Il periodo era quello che era e volevo vedere e rivedere e rivedere i film, le candidature, le facce note, le facce losche in vista di quella notte di Los Angeles.

Giorni dopo, fortunatamente, gli Oscar rimasero solo un ricordo lontano.

Un ricordo passato così come era passato l’entusiasmo per il film di Sorrentino: uscito e lapidato poi, magicamente, rivalutato dalla critica dopo il primo Golden Globe. Il tutto, ovviamente, mentre ricordavo le scene de “Il divo” e mentre Sean Penn piangeva in un angolo recitando a memoria i suoi dialoghi nel capolavoro che fu “This must be the place”.

E lì, in “This must be the place”, non c’era alcun Maradona da ringraziare. Era solo un film bello: senza retorica e senza Serena Grandi.

Gli Oscar erano passati e, Signore Onnipotente, nessuno poté esimersi dal giudicare i risultati della grande notte.

Me compreso.

Il mio primo pensiero andò a quel povero cristo di Leonardo Di Caprio che non riusciva a vincere un oscar da ben 13 anni ma era anche normale se ti presenti con un American Pie di ultima generazione quando dall’altra parte (vincitore indiscusso) c’è la storia cruda e drammatica dello schiavismo nero in America.

A quanto pare la giuria, per scegliere “i migliori tra i migliori”, aveva dato grande importanza alle minoranze: neri, gay, malati, Italiani.

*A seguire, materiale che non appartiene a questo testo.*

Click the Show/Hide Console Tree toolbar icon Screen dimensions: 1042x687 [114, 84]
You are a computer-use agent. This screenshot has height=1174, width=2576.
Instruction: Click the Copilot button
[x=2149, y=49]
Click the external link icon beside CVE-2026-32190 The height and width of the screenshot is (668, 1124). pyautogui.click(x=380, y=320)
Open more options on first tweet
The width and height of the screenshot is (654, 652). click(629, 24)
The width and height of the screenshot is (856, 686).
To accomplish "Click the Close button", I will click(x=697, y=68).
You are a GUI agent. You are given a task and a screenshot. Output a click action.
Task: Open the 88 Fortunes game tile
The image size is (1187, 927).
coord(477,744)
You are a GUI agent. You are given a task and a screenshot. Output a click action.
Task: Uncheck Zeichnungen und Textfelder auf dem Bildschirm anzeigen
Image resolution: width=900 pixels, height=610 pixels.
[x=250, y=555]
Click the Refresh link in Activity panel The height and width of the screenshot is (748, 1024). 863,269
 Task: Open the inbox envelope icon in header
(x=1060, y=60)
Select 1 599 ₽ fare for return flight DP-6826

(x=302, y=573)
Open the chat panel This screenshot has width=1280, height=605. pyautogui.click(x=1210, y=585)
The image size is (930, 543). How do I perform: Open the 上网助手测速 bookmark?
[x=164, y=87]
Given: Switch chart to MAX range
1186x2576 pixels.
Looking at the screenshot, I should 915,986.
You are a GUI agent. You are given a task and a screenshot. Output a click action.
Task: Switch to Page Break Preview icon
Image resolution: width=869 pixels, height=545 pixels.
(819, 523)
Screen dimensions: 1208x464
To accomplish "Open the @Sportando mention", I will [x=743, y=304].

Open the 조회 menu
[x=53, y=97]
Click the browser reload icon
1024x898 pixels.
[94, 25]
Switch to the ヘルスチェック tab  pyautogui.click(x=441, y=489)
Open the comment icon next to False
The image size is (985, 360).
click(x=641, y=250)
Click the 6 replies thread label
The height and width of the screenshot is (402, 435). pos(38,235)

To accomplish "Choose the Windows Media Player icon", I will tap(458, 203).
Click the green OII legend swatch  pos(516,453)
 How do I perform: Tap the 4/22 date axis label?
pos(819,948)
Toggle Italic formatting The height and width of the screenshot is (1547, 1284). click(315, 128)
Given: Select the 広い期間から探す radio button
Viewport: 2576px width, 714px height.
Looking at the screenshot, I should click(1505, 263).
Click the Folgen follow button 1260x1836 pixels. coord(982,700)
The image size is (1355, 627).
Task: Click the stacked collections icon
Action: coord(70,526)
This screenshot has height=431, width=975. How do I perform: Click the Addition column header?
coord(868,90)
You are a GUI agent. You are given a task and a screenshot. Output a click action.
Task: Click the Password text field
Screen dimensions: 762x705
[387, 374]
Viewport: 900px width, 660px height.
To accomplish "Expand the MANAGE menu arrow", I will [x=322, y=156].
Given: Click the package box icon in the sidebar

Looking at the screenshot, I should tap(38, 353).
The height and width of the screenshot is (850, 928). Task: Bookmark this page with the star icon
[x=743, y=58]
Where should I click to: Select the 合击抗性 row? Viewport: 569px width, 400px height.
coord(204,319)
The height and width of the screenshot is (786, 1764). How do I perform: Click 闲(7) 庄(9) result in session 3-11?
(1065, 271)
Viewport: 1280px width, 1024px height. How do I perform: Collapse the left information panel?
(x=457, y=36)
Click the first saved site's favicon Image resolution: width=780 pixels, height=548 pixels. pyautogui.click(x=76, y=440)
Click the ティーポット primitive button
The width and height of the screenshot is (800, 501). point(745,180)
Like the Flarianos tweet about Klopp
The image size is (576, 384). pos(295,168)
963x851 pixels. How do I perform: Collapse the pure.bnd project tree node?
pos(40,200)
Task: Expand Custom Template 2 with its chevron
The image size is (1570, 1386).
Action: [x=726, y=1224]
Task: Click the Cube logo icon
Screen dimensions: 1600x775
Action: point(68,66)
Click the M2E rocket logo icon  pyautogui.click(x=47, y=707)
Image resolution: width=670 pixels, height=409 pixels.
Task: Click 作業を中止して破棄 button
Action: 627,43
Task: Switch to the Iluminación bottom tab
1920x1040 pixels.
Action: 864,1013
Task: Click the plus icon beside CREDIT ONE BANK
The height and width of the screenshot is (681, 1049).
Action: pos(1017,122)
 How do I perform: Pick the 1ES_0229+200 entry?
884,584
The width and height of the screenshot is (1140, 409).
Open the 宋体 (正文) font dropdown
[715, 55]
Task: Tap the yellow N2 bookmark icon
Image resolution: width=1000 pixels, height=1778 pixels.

Ma nonostante ciò: “12 anni schiavo” meritò assolutamente la prestigiosa statuetta così come Di Caprio meritò quella alla carriera o quello alla tenacia. O il nobel per la Pace, viste le ultime candidature. Dategli una medaglia, un foglio con scritto che ha comunque partecipato! Per favore.

Alla fine tutti possono sbagliare: Di Caprio diede il massimo mentre cercava di risalire sulla sua Lamborghini bianca completamente strafatto e immobilizzato. La platea rise, qualcuno bestemmiò ed altri erano in attesa di rivedere nuda Margot Robbie, classe ’90. Fu un film piacevole e leggero, quello di Scorsese ma non sentivo così tanti ululati dall’ultimo dei Vanzina. Gesù.

Nebraska? I soldi peggio spesi della mia vita, mentre mi ricordavo di aver studiato all’università di Perugia per 4 anni.

Miglior attrice non protagonista: Jennifer Lawrence. La donna. Lei.

Gravity dovevo ancora vederlo ma già sapevo che non avrei perdonato mai Sandra Bullock per quella storia della bomba sull’autobus.

Finito l’elettroshock, posai la penna sul tavolo.

Piansi 35 minuti mentre ammiravo a  loop il video di Roberto Benigni che raggiungeva la Loren passando sopra la testa di Steven Spielberg.

Poi spensi tutto e me la smisi con classifiche e fantaOscar.

Il giorno dopo tornai  a guardare i telefilm della Fox.